ZEISSからは同じ焦点距離・開放F値を持つ『ZEISS Millvus 1.4/50』が発売されていますが、私のような一般市民にとても手の出せるような代物ではないのです。
では、順次作例めいたものを上げていきます。
Canon EOS 5D Mark IV 50mm f/8 1/40 ISO100
はい、EF 50mm F1.8Ⅱと同じく京都の毘沙門堂門跡レッドカーペットです。MFは慣れていないのでフォーカスエイド機能*2に頼って撮影していますがF8まで絞ればある程度ピントのズレは誤魔化せますよね?(10m先に合わせれば前方4.9m後方213mまでは被写界深度内)
Canon EOS 5D Mark IV 50mm f/1.6 1/160 ISO100
Canon EOS 5D Mark IV 50mm f/1.6 1/5000 ISO100
続いては開放から1/3段絞った2枚です。1枚目の石燈籠フォーカスから背景へボケていくのも、2枚目の画面奥の桜にフォーカス置いて手前にボケていくのも非常になだらかで煩くありません。このレンズは上手くいくと(?)非点収差によるぐるぐるボケが現れるそうなのですがどうでしょう?2枚目の左下辺りが若干回転しているでしょうか?
Canon EOS 5D Mark IV 50mm f/1.4 1/100 ISO100
こちらが開放で撮影したものになります。見事なまでにフリンジが出ていますね。Lightroom現像する際にレンズ補正項目で消してしまってもよいのですがこれもレンズの味の一つとして残すという選択もありではないでしょうか。

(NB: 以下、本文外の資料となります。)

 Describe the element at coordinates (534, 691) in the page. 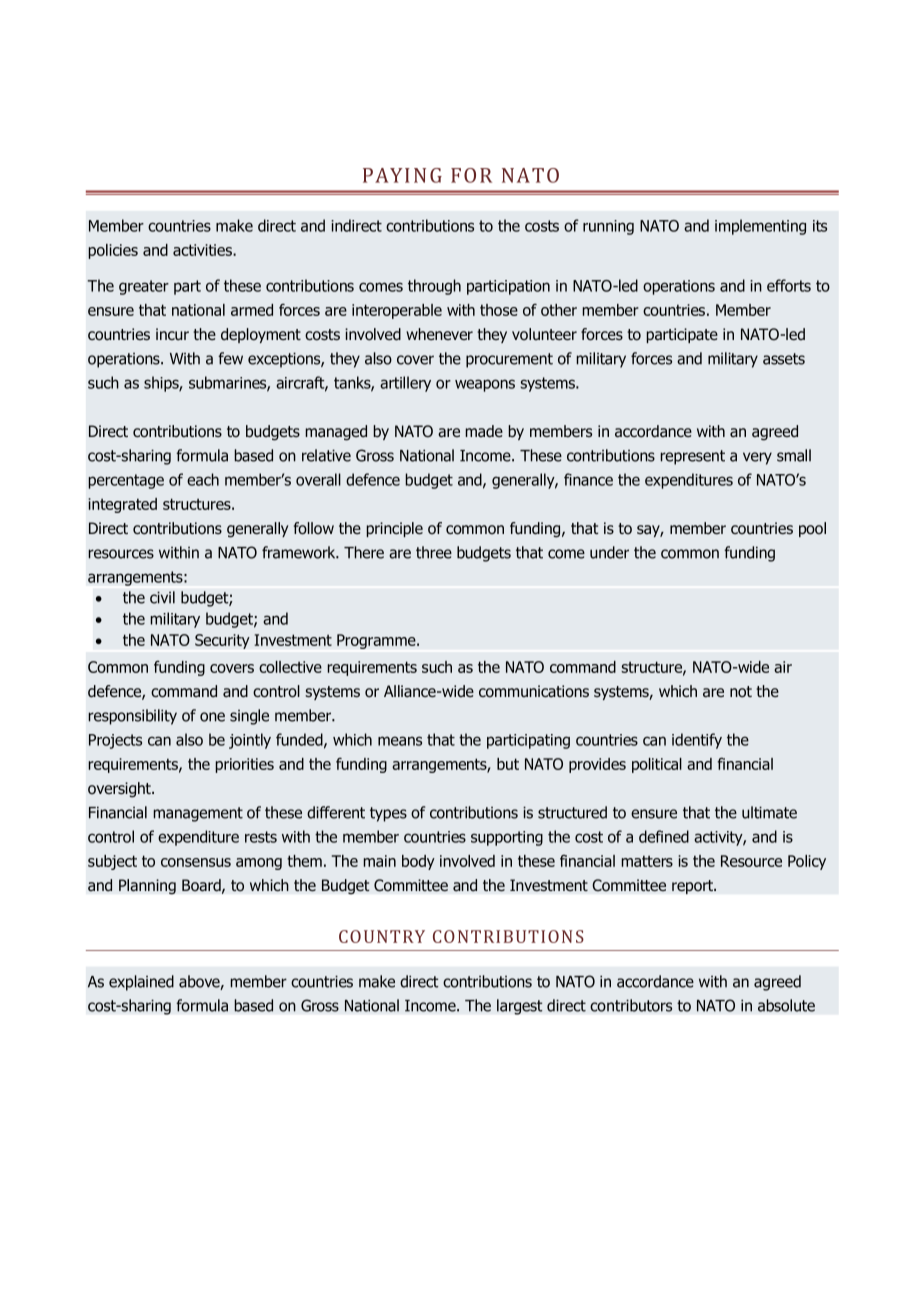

Canon EOS 5D Mark IV 50mm f/9 30s ISO100
当然のことながら手ぶれ補正は付いていないので夜景撮影の際には感度を上げるか三脚固定が必須となります。9枚の絞り羽のお陰でクロスフィルター使わなくても強い点光源であればこのような贅沢な光条を拝むことが出来ます。MF専用レンズのためフォーカスリングのトルクは丁度良くこういった夜景などで精密なピント操作したいときには重宝します。全身金属造りの鏡筒のため冬場はヒエヒエになるけど
Canon EOS 5D Mark IV 50mm f/2 1/640 ISO100
F2くらいまで絞ると大きなボケとシャープな切れ味が両立します。ネコの毛並み一つ一つを描写する切れ味とアウトフォーカスになっている背中の柔らかな雰囲気いかがでしょう。
マニュアルフォーカス&手ぶれ補正なしという縛りのため普段の撮影とはテンポが大きく変わってきますがそれ以上に「空気すら写す」と言われる圧倒的描写能力を持つこのレンズは貴方の写真ライフに新しい血を入れることになるのではないでしょうか。